Kamu mendengus. Berpura-pura kalau sesungguhnya kamu pun punya masa denial saat menatap kertas ujian. Kamu mengambil cabang ilmu yang berbeda dari Kakakmu. Itachi mengambil bisnis dan ekonomi. Kamu dan Hinata sama-sama masuk fakultas teknik. Hinata, saat kamu tanya motivasi masuk fakultas menguras tenaga ini, hanya menjawab kalem kalau dia ingin sekali menjadi arsitek yang berguna. Kamu menertawakan cita-cita itu tapi Hinata tidak marah. Ia malah memperlihatkan bahwa maketnya memang representatif hingga kamu sendiri yang menyesal dan merasa tertinggal.
Hinata dipanggil Ibumu ke dapur. Itachi naik ke kamar mau membawa laptopnya turun dan kamu melangkah mengikuti kaki Hinata berjalan.
"Hari ini Ibu ingin buat mochi dan okonomiyaki."
"Ibu, aku baru belajar resep mochi pasta cokelat," kata Hinata, menaruh plastik belanjaan di meja. "Waktu kucoba resepnya, Hanabi dan Kak Neji langsung membungkus semuanya,"
"Itachi dan Ibu sih tidak masalah dengan makanan manis. Putra bungsu Ibu niih… "
"Aaa... Kau tak suka yang manis-manis, Sasuke?"
Mata Hinata menyiratkan rasa kecewa. Mana mungkin Sasuke lupa dengan cinnamon rolls dan kue-kue kering kesukaan Hinata?
"Nggak usah peduliin aku. Kalau mau buat mochi, buatlah." Ujarmu datar. Kau mengangkat bahu, dan berharap banyak untuk menghapus atau meralat ucapanmu sehingga atmosfer seringan seharusnya.
"Tidak boleh seperti itu, Sasuke.

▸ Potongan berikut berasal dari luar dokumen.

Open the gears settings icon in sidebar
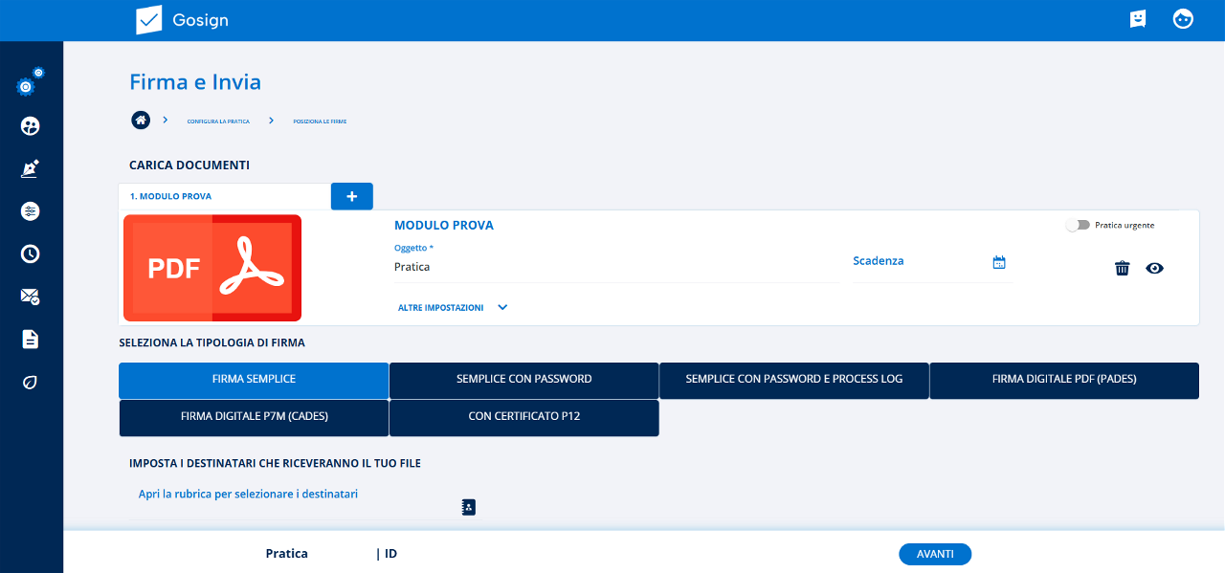 click(x=29, y=83)
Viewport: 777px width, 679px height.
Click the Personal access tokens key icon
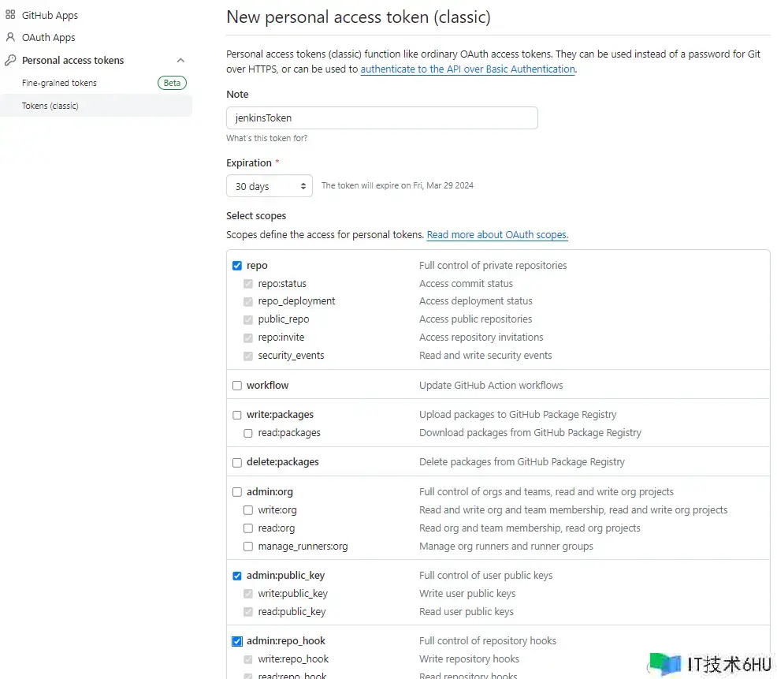tap(10, 60)
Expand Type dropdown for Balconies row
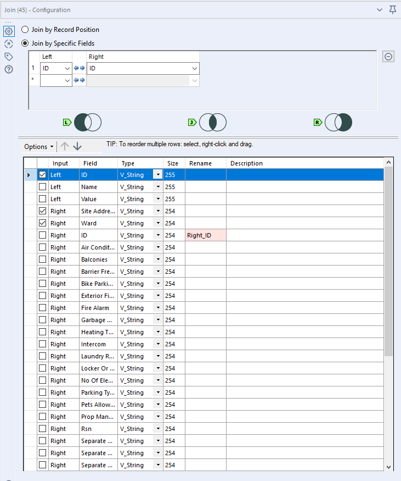The image size is (401, 481). coord(158,259)
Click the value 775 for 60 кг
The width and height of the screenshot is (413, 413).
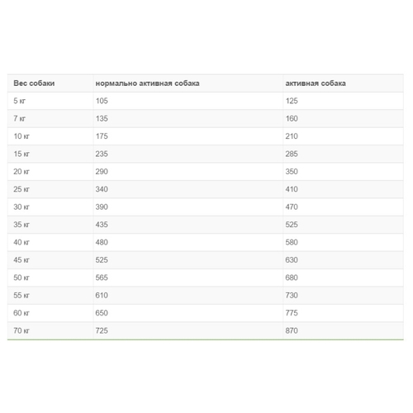tap(292, 313)
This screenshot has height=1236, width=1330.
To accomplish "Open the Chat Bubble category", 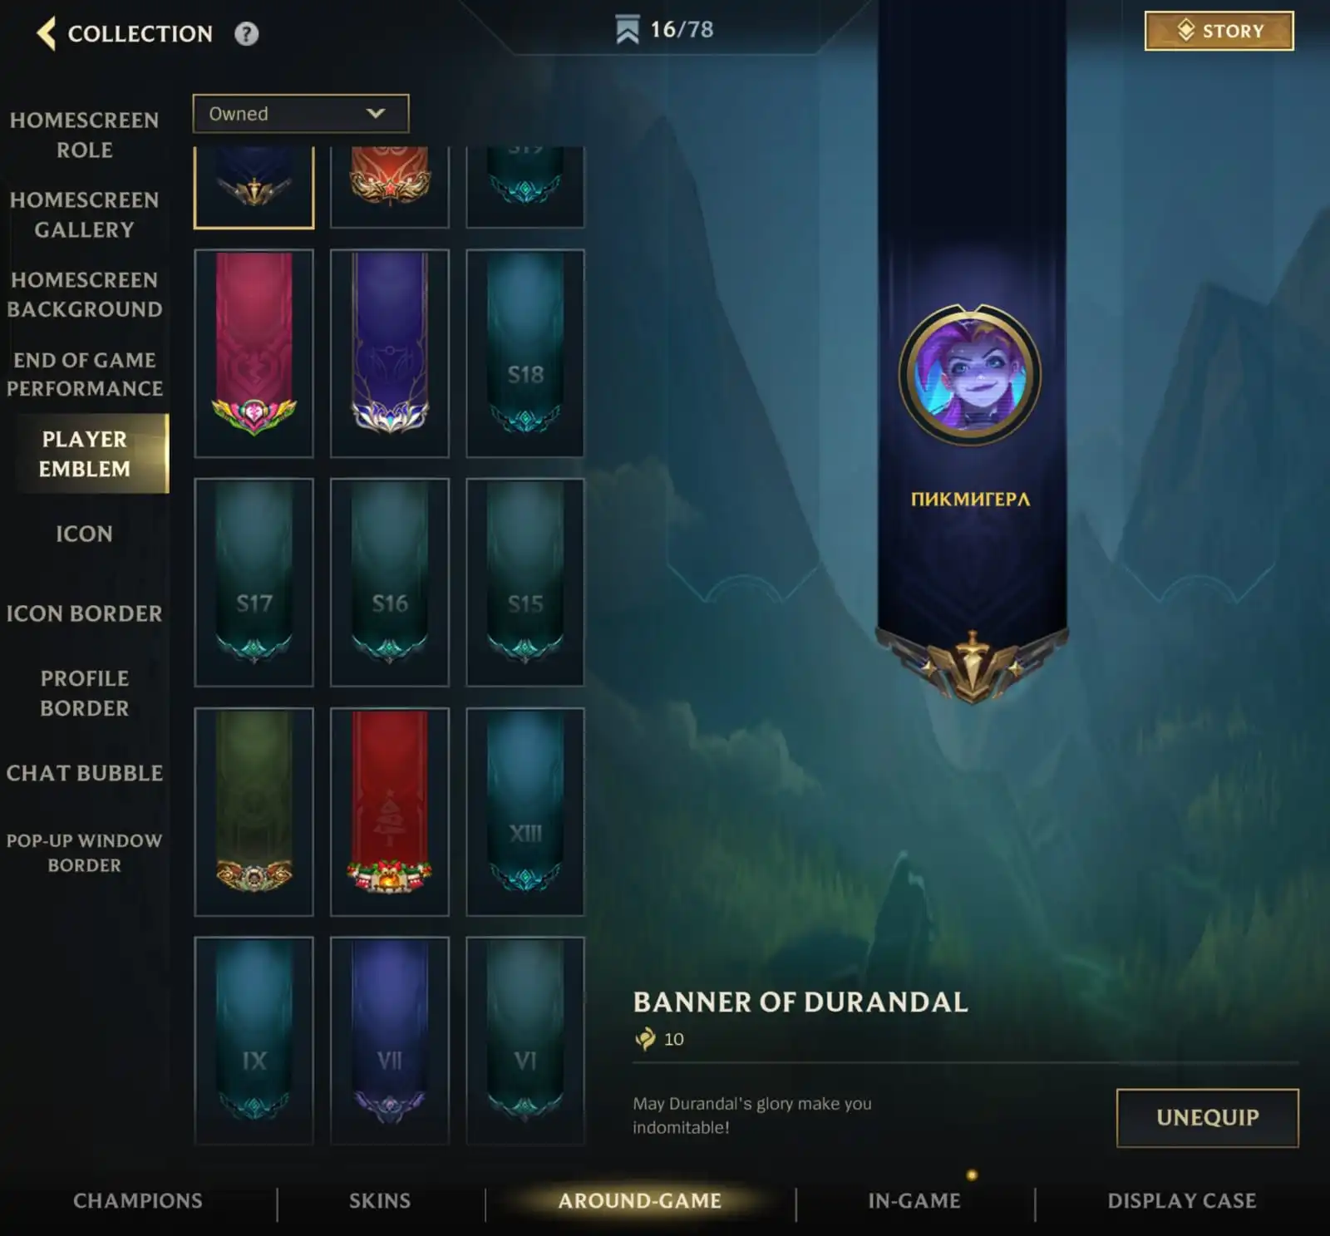I will tap(84, 773).
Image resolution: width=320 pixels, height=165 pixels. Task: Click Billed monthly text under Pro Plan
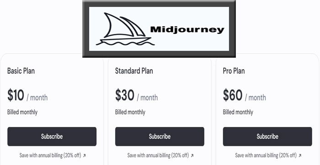pos(238,112)
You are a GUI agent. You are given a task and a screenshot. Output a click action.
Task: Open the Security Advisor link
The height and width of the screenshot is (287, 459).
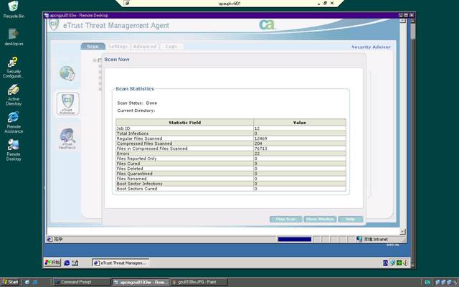[370, 47]
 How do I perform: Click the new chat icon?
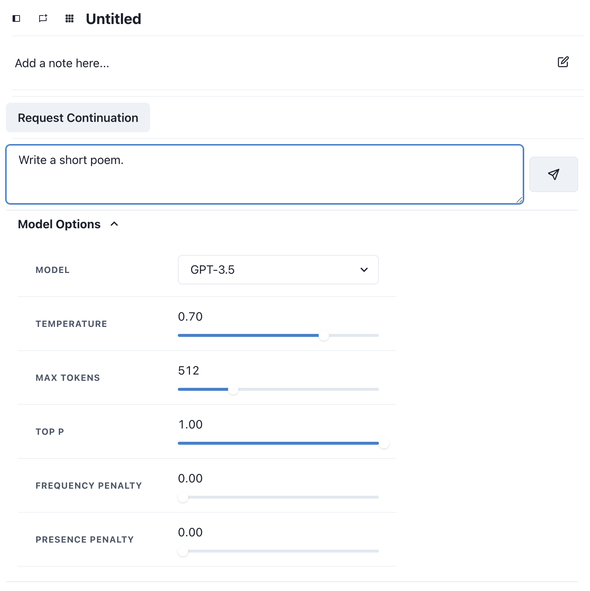click(43, 18)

Yasudah, Ibu mau keluar sebentar. Mau beli tomat dan sarden kalau begitu. Hinata, loyangnya ada di laci bawah."
Ibumu mengomel kembali, mengingatkan sikapmu yang kadang inferior dan merasa dianggap tak ada, mencubit pipimu dan pipi Hinata bergantian, lalu mengambil dompet dan mantel untuk keluar rumah. Di dapur hanya ada kamu dan Hinata.

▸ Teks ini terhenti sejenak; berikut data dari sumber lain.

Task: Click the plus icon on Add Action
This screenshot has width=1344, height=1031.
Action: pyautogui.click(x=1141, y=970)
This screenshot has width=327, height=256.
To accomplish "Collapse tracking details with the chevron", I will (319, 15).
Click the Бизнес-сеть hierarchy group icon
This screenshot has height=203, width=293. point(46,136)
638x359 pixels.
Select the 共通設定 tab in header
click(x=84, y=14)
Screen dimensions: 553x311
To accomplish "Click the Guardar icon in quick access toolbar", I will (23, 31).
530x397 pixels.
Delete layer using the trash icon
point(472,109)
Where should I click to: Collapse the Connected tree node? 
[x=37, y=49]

"Hei," suaramu begitu samar. Hinata asyik menuangkan susu krim dan mendengarkan lagu yang diputar oleh Itachi di TV. Kamu menghela napas, membereskan sedikit kekacauan yang terjadi antara otak dan hatimu.

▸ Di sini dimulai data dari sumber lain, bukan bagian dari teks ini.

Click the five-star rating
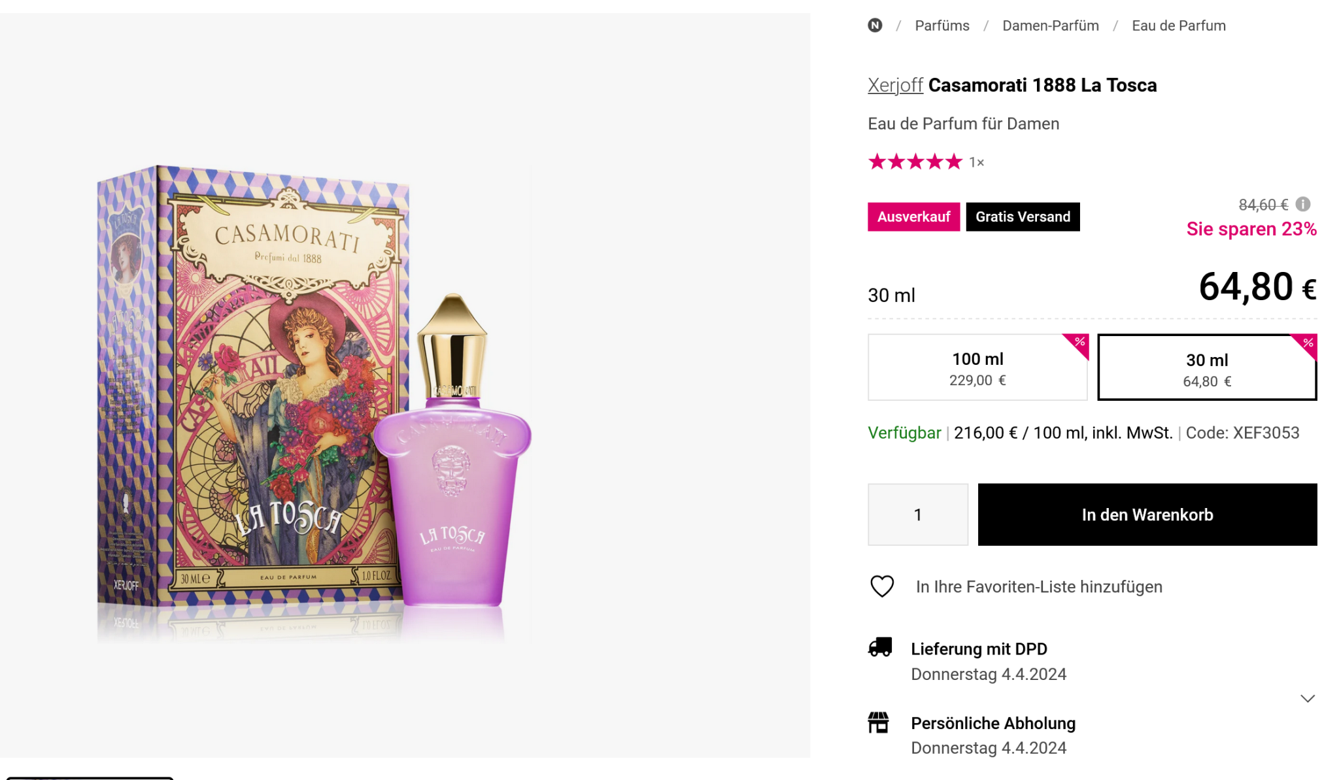Screen dimensions: 1339x780 point(915,161)
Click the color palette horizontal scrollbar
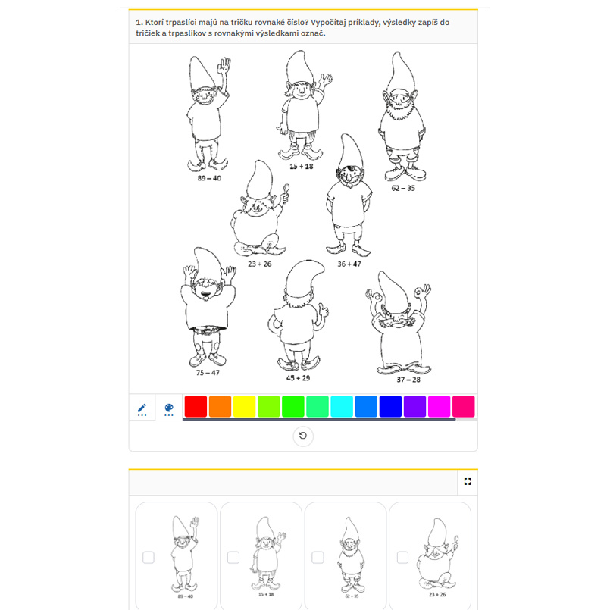The image size is (610, 610). pyautogui.click(x=318, y=419)

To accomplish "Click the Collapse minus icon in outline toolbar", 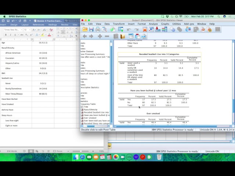I will click(x=107, y=36).
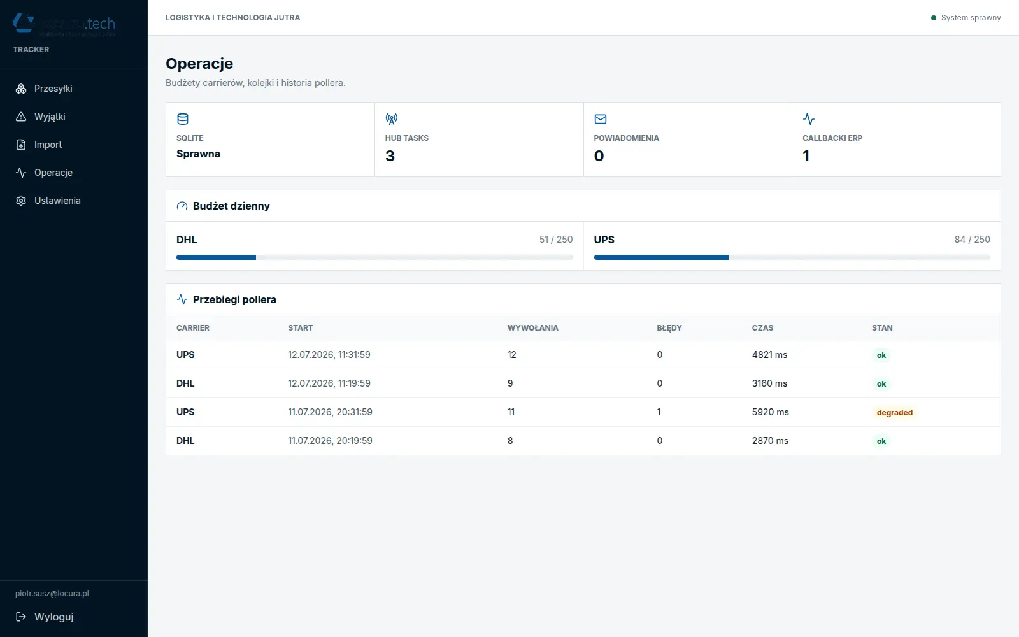The image size is (1019, 637).
Task: Select the degraded status badge
Action: click(x=895, y=413)
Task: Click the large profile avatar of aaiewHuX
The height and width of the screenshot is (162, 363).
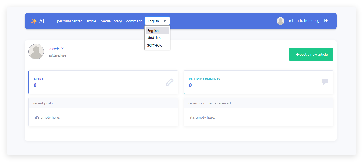Action: (x=36, y=52)
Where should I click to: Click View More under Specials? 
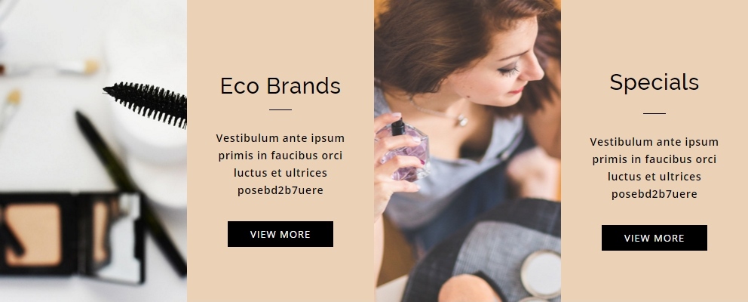(x=654, y=238)
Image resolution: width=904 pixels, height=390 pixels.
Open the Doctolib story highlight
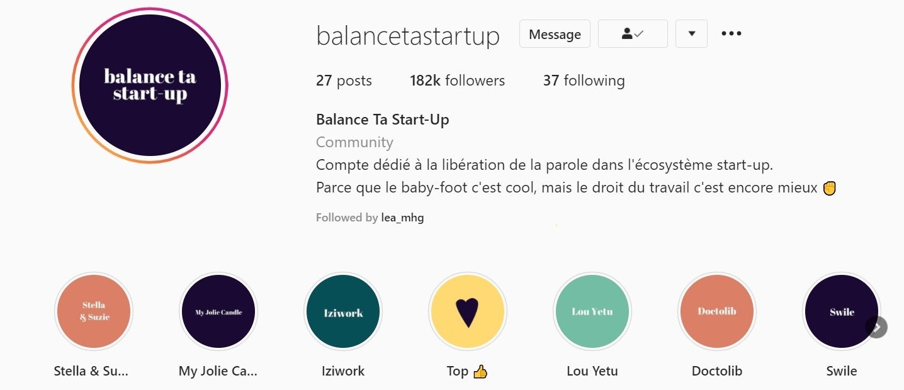(716, 311)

"Hinata," panggilmu sekali lagi, melirik ke belakang, Itachi tengah memunggungi kalian dan bersenandung ria menyelesaikan folder-foldernya.
Kamu menggerakkan tanganmu perlahan, di samping tangan Hinata di meja, dan melihat adanya perbedaan yang begitu besar. Tangan Hinata amat mungil dan kulitnya pucat. Kukunya bersih, pendek dan merah muda. Tanganmu besar, jari-jarimu panjang. Dan kamu melihat ada cincin yang sama dipakai Itachi, terpasang di jari manis Hinata. Kamu heran, kamu berkali-kali sakit seperti ini, tapi mengapa belum terbiasa juga?
"Ada apa, Sasuke?" pertanyaan Hinata yang tidak bisa membaca pikiran tentu wajar, maka perempuan itu menganggap genggaman tangan sembunyi ini hanya sebagai cara untuk mengurangi rasa gugup yang berlebihan perempuan ini baik sekali dengan pikiran kamu khawatir tentang nilaimu—tapi kamu tahu ini pengkhianatan terhadap Kakakmu, berharap setidaknya kali terakhir ini berasumsi Hinata sebagai kekasihmu meski dalam hitungan jarimu kamu akan memanggil Hinata dengan sebutan kakak ipar. Tolong, ini tidak memakan waktumu kurang dari satu menit, 'kan, Hinata?